> [WHAT YOU SHOULD DO] Find every line in the items that contains the string "text" and copy each of those lines in full.

==== MATERIAL TO PROCESS ====

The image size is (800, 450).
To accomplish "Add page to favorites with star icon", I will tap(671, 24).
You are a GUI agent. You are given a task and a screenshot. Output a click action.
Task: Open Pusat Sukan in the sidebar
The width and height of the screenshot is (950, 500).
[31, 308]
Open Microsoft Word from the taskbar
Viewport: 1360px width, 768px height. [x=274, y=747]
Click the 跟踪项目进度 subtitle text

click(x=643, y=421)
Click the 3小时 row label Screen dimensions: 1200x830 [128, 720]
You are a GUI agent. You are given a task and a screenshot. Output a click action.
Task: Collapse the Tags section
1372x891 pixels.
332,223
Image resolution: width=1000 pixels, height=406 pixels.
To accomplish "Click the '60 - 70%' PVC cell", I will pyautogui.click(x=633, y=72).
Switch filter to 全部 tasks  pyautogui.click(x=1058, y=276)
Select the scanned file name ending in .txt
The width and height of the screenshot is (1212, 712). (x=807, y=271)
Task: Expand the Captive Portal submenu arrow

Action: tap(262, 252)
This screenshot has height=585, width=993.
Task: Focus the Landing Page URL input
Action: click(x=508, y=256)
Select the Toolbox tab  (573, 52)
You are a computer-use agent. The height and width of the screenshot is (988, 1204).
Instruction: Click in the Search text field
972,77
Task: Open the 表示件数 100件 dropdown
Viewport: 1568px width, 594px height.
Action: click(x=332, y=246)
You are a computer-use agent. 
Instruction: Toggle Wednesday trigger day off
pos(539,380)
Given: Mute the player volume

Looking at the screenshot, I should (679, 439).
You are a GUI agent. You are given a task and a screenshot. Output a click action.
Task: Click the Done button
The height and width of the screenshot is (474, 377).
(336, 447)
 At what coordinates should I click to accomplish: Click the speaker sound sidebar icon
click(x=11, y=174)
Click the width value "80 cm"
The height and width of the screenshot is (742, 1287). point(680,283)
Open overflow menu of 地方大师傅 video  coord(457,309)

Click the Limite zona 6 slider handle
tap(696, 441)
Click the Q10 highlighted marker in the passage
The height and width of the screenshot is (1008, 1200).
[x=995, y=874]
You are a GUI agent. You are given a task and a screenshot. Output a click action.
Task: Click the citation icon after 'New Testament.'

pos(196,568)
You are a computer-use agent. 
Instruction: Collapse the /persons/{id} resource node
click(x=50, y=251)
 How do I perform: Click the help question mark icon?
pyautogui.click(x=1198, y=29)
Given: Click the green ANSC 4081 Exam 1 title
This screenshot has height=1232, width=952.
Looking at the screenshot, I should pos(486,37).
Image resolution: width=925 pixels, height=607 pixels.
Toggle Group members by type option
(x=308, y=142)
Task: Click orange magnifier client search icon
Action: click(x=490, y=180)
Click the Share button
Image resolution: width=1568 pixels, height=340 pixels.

====

> [SOLUTION TO THE PROBLEM]
Click the 跟踪项目进度 subtitle text
Instruction: Click in the Search text field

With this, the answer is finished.